* Text section *
---------------

Models for hydraulic friction or equivalent circulating density (ECD) are needed to plan the drilling operation. ECD is defined as the drilling fluid density plus the frictional pressure loss divided by gravity and vertical depth in consistent units. These models rely on empirical data to close the equation sets. Controlled experiments providing results used for this work are normally from small-scale laboratories. For practical reasons, such experiments are performed with fairly simple water-based fluids. This means that many hydraulic models are developed based on simplified fluids systems in downscaled setups, which may often produce inadequate results, as shown by Saasen . Cuttings transport efficiency of oil-based fluids can differ from that of water-based fluids  even if the fluids appear to have similar flow curves and fluid characteristics according to API. Possible explanations include different colloidal effects  and the presence of normal stress differences in water-based drilling fluids .
In two comprehensive review articles, Li and Luft [5,6] summarized experimental studies and theoretical analyses of hole cleaning. Experiments have also shown that hole cleaning can be different in gauge open hole and inside casing . Numerical simulations have also been used to evaluate hole cleaning [8,9]. Using such model approaches would provide similar results for oil-based and water-based fluids of similar viscosities and densities. From Sayindla et al. , it is known that differences would still appear. To support previous simulators and motivate improved numerical models, experiments in controlled conditions with various types of oil-based fluids can be of significant value. The purpose of the present article is to present experimental results and explain several flow phenomena occurring during practical drilling operations in order to optimize drilling operations. To perform this enterprise, it is necessary to show experimental hole cleaning results from tests with selected oil-based drilling fluids with different properties. These drilling fluids were all field fluids from operations on the Norwegian Continental Shelf.

---------------

* Recorded information *
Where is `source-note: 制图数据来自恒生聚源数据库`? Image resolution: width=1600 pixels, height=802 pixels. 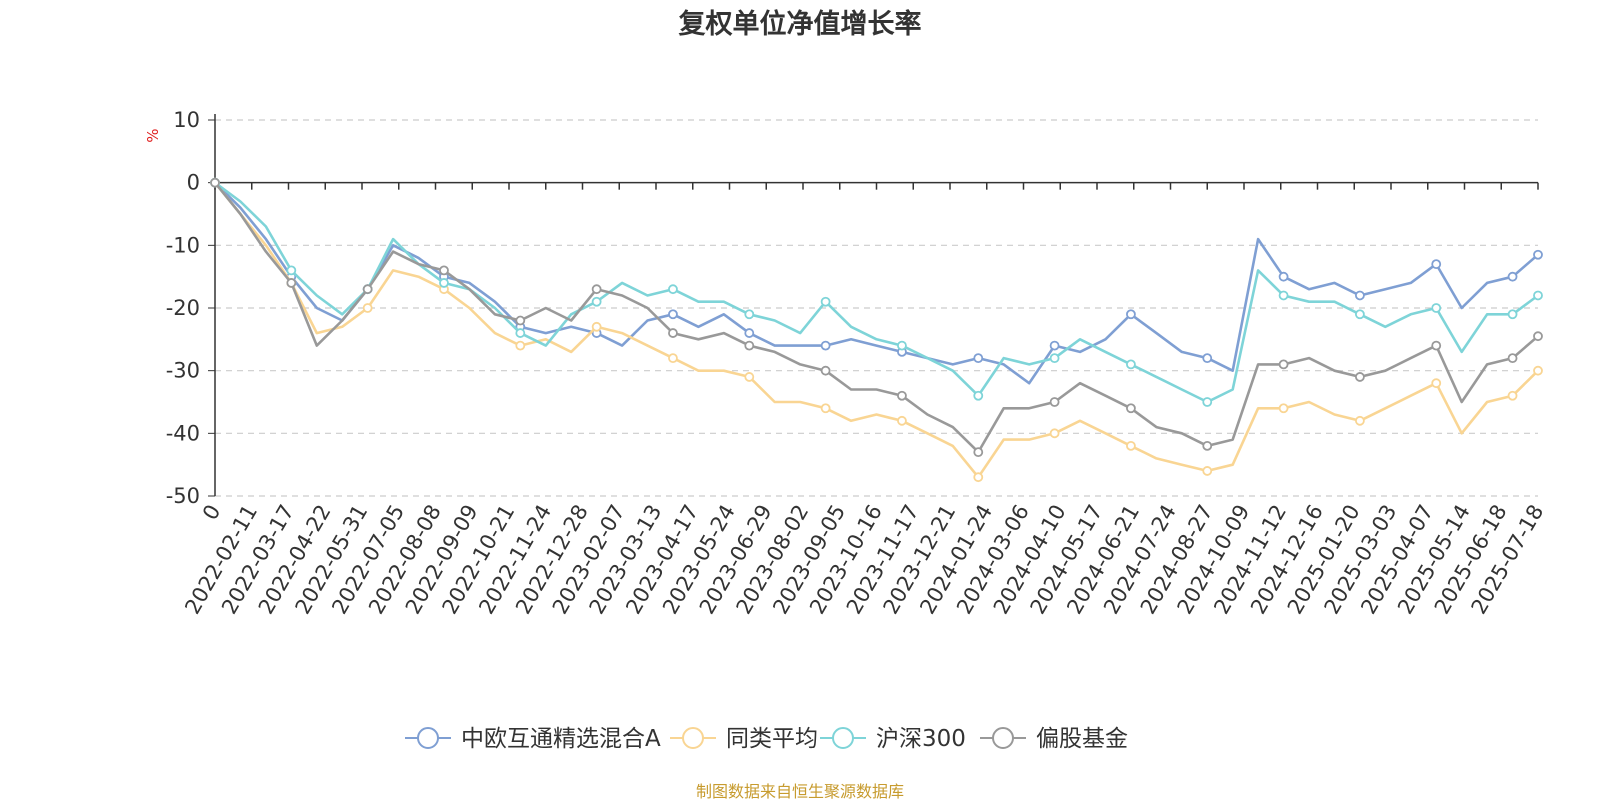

---------------

* Task item A *
Answer these questions using the text on hole cleaning in drilling:
(i) How is equivalent circulating density defined?
(ii) What kind of fluids are normally used in the small-scale laboratory experiments?
(iii) Where were the tested drilling fluids used in operations?
* Task item B *
In the text on hole cleaning in drilling, condense the paragraph beginning "In two comprehensive review articles" while keeping its main facts.
* Task item C *
Extend the text on hole cleaning in drilling, picking up after its final sentence.
The material can be ignored.

* Response box A *
(i) It is the drilling fluid density plus the frictional pressure loss divided by gravity and vertical depth in consistent units.
(ii) Fairly simple water-based fluids.
(iii) On the Norwegian Continental Shelf.

* Response box B *
Li and Luft reviewed experimental and theoretical studies of hole cleaning in two articles. Experiments show that hole cleaning can differ between gauge open hole and casing, and numerical simulations have also been applied. Such models would give similar results for oil-based and water-based fluids of similar viscosities and densities, but Sayindla et al. show that differences still appear. Controlled experiments with various oil-based fluids can support earlier simulators and motivate improved numerical models. The article presents experimental results and explains several flow phenomena in practical drilling operations in order to optimize them. It uses hole cleaning tests with selected oil-based field fluids of different properties, all taken from operations on the Norwegian Continental Shelf.

* Response box C *
The experiments are conducted in the flow loop pictured in Fig. 1 and shown schematically in Fig. 2. This experimental facility is constructed as an annulus with a free whirling motion of the fully eccentric drill string during the drill string rotation, as illustrated in Fig. 3. The motion of the drill string was kinematically constrained only by the interior wall of the wellbore and of a universal joint which was at the downstream flow end of the test section. Thus, the whirling motion was not controlled. Although the lateral motion was not monitored directly, experimental conditions and torque measurements indicate that the motion was not a fully developed whirl, but rather an oscillatory motion about the lowest point of the wellbore. The test section is constructed such that it can tilt between angles from 90 deg (horizontal) to 48 deg. The annular dimensions of the flow loop are selected near the minimum of what may be considered relevant to compare the results with field experience. The fluid circulation system is constructed so that field fluids, both oil-based and water-based, can be used. The closed circulation system includes a particle handling system allowing dry cuttings to be injected from a feeder tank using a screw pump for granular solids and then carried once through the flow loop with the circulating drilling fluid and removed in the separation unit. The feed rate was controlled by the frequency of the pump, after an initial calibration to ensure the correct mass rate. The presented experiments are conducted both without particles and with quartz sand particles in the size range from 0.9 mm to 1.6 mm. The sand was purchased from Dansand A/S.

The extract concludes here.